Eine Flut an Büchern und Broschüren erinnerte die Frauen an ihre traditionelle Rolle als Ehefrau und Mutter, die sie nach dem Krieg wieder klaglos einzunehmen hätten, und Industriebetriebe, die Frauen auf Männerarbeitsplätzen beschäftigten, ließen sich eine Klausel unterschreiben, wonach die Frau nach der Rückkehr der Soldaten ihren Arbeitsplatz wieder freizugeben hatte.
Auch politische Partizipation erhielten die Frauen nicht durch den Krieg. Während in Frankreich und Großbritannien überhaupt kein bzw. nur ein eingeschränktes Wahlrecht für Frauen verabschiedet wurde, hatte das Nachkriegsdeutschland ab 1919 zwar das volle Wahlrecht für Frauen; jedoch war dies weniger eine Folge des Krieges als vielmehr der Novemberrevolution. Das Weib schweige in der Gemeinde – so lautete der programmatische Titel einer Schrift unter vielen, die den öffentlichen Diskurs über die Frauen in der deutschen Kriegsgesellschaft maßgeblich bestimmten.

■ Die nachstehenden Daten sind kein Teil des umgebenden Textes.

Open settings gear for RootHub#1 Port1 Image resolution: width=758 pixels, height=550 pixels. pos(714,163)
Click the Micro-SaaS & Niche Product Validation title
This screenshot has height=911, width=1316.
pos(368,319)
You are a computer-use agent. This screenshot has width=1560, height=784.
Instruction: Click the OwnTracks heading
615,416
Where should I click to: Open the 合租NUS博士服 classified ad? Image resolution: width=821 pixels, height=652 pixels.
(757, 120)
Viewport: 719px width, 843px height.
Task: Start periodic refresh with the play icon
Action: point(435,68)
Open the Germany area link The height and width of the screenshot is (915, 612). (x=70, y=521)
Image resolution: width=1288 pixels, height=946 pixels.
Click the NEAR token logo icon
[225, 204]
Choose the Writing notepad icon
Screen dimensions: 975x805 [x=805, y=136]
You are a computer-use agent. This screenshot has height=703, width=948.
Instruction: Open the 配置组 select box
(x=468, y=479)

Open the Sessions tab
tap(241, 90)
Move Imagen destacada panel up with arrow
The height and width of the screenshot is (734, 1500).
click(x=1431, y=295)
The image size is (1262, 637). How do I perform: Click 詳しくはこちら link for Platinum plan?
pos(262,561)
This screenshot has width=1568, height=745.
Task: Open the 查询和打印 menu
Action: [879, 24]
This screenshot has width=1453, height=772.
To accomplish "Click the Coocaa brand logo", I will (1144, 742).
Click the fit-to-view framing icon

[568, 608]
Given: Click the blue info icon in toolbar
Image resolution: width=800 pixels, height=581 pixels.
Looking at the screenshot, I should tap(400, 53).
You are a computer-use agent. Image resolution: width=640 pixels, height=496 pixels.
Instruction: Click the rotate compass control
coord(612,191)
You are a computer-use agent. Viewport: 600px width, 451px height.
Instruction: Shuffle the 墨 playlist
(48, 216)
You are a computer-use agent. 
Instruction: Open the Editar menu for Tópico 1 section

So brachte dieser Krieg vielen Frauen neben zahlreichen Entbehrungen und Problemen auch neue Möglichkeiten und vorher nicht gekannte Freiheiten. Insgesamt jedoch bremsten die Jahre 1914 bis 1918 eine bereits seit Jahrhundertbeginn stärker werdende Emanzipation der Frauen, indem diesen innerhalb der Kriegsgesellschaft wieder verstärkt Rollen und Funktionen zugewiesen wurden, die vor 1914 bereits als gesellschaftliche Konstruktion enttarnt und zur Diskussion gestellt worden waren.